In Part 1 of this two-part blog, I exposed two problems that can arise when a salesperson too quickly decides that a prospect is unqualified and not worth wasting time on:

    A sales rep dismisses a possible buyer as “unqualified” way too early in the call. By cutting the conversation short, the rep may be sending a potential buyer-in-need off to a competitor.
    Since the goal of increasing revenue usually has an urgency to it, the rep decides that a prospect who is not ready to buy right now is not worth the time of an extended conversation.

The Pit of Despair

From the company’s perspective, the false negative problem is a disaster: a perfectly good buyer has been sent to a competitor. The fact that no one noticed doesn’t make it less of a disaster. False negatives represent pure leakage of value. And hidden leaks, whether in potential deals or in a pipeline transporting expensive fuel, are the worst kind. Not only is value being relentlessly destroyed, but no one notices, and therefore no one does anything about it. It shows up on the company’s P&L as higher-than-necessary marketing costs. But who knew what was really necessary? So the cost is eaten, and the business suffers.

From the company’s perspective, the timing problem also represents wasted opportunity. How is this? After all, the buyers with bad timing are all sent to Marketing for nurturing, where they will be “dripped upon” and socially engaged and persona-fied, tracked and tempted and lead-scored until, hopefully, they come back in their own sweet time, finally ready to buy.

Look Who’s Talking

Of course, it is possible that your competitors are all doing the same nurturing, probably based on assigning the same buyer the same persona. It is possible that your nurturing is simply the best. It is possible that your content is both insightful and unique. It is possible that you are winning the war for this buyer’s attention without ever having to waste time on another wasteful qualifying conversation.

The problem is that while you are busy nurturing, your fiercest competitor might be cheating. How? By actually having a conversation with the buyer while the timing is still bad. That one conversation will give your competitor information you don’t have. And it will start building a trusted advisor relationship that goes beyond blogs, white papers, tweets, and LinkedIn posts. So when the buyer finally returns as a hand-raiser, you may find they are already holding hands with someone else.

Secrets Will Be Revealed

When you do the math, the optimum solution is to go ahead and have regular conversations with your intrinsically qualified buyers. How do you know they are intrinsically qualified? Because it is 2016, and the answers to the big qualification questions are out on the internet for all to see. There may also be faint timing signals for all to see, but they are nothing compared to what you learn from a real conversation.

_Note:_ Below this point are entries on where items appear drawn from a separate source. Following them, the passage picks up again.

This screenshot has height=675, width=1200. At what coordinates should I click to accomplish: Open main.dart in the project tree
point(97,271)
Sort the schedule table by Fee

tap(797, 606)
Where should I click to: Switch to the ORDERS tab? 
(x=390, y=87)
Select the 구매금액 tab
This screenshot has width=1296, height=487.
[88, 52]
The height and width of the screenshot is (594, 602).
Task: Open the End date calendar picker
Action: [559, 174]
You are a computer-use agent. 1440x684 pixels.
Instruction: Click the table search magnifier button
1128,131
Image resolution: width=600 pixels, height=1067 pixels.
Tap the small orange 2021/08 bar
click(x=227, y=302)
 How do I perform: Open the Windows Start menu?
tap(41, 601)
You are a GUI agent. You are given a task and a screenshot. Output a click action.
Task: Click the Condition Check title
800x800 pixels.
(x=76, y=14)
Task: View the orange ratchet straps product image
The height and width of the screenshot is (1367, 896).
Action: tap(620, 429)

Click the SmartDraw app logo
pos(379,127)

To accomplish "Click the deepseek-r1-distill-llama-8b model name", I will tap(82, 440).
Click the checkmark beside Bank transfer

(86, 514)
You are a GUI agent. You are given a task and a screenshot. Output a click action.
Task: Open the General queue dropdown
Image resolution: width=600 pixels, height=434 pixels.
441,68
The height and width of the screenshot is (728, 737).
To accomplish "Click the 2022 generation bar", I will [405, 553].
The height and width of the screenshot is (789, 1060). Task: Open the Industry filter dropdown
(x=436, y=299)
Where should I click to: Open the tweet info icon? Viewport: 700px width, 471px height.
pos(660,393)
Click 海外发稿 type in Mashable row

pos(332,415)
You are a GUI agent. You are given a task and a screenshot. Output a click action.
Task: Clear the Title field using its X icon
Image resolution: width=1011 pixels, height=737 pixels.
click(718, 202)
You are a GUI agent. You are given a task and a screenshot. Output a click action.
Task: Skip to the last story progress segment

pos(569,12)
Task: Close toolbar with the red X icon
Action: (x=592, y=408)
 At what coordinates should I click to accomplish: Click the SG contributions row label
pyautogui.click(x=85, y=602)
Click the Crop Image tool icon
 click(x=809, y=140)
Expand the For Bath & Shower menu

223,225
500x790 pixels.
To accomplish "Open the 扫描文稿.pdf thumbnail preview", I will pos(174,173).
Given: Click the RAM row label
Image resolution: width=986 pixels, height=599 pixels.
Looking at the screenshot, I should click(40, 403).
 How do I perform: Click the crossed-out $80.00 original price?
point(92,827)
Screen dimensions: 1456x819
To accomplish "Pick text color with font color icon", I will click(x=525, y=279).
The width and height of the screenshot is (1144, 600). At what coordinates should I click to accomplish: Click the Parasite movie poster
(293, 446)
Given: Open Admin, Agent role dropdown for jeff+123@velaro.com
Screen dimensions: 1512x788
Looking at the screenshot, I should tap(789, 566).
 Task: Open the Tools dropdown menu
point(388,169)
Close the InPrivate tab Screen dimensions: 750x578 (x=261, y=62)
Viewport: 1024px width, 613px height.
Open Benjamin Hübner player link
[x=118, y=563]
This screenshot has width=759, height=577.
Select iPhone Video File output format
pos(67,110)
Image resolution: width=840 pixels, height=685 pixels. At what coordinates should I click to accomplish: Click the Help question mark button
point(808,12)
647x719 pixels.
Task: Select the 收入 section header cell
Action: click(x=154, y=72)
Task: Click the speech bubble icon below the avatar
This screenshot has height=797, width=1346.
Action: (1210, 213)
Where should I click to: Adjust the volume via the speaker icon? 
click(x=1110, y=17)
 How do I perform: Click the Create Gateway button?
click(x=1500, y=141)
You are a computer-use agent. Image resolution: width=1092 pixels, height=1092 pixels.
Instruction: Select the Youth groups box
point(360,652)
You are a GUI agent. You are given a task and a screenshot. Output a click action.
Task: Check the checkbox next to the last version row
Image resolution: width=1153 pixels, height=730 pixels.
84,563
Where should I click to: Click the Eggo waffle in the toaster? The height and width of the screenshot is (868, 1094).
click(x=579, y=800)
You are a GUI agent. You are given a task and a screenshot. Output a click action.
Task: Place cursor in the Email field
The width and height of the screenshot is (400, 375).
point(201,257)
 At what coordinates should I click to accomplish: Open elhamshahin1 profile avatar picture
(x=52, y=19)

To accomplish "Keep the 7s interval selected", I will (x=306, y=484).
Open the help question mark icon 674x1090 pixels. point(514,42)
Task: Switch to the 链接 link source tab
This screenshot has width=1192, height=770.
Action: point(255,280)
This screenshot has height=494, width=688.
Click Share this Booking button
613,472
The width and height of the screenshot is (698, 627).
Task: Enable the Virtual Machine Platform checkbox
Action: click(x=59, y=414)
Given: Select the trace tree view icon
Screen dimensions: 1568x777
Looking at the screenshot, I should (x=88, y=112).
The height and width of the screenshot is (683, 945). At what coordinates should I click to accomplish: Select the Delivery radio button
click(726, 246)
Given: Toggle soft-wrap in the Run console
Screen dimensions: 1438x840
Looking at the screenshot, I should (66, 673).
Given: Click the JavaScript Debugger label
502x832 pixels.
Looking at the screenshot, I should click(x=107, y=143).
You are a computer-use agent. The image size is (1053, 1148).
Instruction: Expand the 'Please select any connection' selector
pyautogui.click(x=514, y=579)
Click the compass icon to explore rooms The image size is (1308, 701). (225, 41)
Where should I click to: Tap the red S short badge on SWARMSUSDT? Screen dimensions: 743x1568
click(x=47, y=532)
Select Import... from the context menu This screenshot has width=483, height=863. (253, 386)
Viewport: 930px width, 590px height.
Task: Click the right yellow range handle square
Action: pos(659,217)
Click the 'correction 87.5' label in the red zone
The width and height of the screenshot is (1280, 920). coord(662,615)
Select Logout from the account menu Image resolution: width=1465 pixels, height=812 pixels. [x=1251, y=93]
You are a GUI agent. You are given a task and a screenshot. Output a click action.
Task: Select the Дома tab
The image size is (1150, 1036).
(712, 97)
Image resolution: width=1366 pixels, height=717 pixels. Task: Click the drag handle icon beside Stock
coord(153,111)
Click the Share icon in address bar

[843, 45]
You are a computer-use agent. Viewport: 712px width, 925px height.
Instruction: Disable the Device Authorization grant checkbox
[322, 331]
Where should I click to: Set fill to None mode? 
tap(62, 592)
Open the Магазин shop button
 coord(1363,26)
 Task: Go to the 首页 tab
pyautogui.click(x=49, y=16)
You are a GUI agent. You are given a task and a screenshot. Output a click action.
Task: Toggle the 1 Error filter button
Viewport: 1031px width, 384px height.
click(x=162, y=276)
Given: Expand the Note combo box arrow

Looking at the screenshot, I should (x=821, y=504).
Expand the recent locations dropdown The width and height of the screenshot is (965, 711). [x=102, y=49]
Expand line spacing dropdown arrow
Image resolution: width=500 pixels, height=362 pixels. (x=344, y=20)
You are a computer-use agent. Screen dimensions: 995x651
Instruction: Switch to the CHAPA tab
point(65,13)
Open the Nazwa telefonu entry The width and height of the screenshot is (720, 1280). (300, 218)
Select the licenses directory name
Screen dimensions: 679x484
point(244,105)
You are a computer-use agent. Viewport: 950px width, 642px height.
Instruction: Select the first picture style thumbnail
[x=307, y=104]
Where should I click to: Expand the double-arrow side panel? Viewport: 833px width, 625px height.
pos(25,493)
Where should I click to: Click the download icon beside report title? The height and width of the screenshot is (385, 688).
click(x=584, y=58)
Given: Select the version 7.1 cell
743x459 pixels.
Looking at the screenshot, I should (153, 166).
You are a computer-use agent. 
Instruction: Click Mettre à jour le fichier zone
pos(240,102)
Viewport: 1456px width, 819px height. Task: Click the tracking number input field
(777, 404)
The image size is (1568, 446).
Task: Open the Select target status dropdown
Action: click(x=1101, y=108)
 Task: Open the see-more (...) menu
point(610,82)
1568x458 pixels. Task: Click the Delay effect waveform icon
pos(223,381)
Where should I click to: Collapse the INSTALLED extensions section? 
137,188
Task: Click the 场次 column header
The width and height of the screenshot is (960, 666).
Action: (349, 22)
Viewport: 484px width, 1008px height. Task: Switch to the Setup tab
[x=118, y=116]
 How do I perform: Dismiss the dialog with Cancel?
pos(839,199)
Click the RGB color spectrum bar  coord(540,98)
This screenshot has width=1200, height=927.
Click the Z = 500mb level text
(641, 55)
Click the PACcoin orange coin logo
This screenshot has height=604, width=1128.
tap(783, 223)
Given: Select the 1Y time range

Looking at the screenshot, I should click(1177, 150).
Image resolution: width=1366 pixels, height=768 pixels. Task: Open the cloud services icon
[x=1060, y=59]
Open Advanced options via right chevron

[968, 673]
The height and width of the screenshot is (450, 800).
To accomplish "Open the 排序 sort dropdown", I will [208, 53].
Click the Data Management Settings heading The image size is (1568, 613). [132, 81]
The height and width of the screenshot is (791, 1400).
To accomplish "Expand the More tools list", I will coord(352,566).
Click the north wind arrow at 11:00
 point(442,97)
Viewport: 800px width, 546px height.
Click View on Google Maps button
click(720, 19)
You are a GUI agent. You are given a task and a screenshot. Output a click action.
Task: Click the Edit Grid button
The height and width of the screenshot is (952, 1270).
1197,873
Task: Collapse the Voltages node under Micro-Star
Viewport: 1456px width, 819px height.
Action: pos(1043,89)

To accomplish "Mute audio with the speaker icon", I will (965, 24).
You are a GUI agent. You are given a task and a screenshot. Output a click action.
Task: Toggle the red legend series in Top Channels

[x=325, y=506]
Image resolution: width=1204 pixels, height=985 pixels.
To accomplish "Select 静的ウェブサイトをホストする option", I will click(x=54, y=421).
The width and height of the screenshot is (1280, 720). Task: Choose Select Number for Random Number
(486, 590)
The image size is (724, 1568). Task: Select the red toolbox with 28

By simply having a real conversation with every intrinsically qualified buyer roughly every 90 days, you become that fierce competitor who is “cheating” by refusing to play the “me too” nurturing game by everyone else’s rules. You get access to that buyer’s real secrets — what they need, what’s driving them crazy, what they can and can’t do, and when.

Your competitor decides to save a few dollars and stick to inexpensive nurturing. You build a relationship. And when the timing is finally right for a deal, the prospect will go visit all the other sites and read all the other content. But you will be smiling, because you know who they will end up with. Because it turns out that the sales conversations are the ultimate content, and having those conversations is the ultimate nurturing. And winning is the ultimate reward.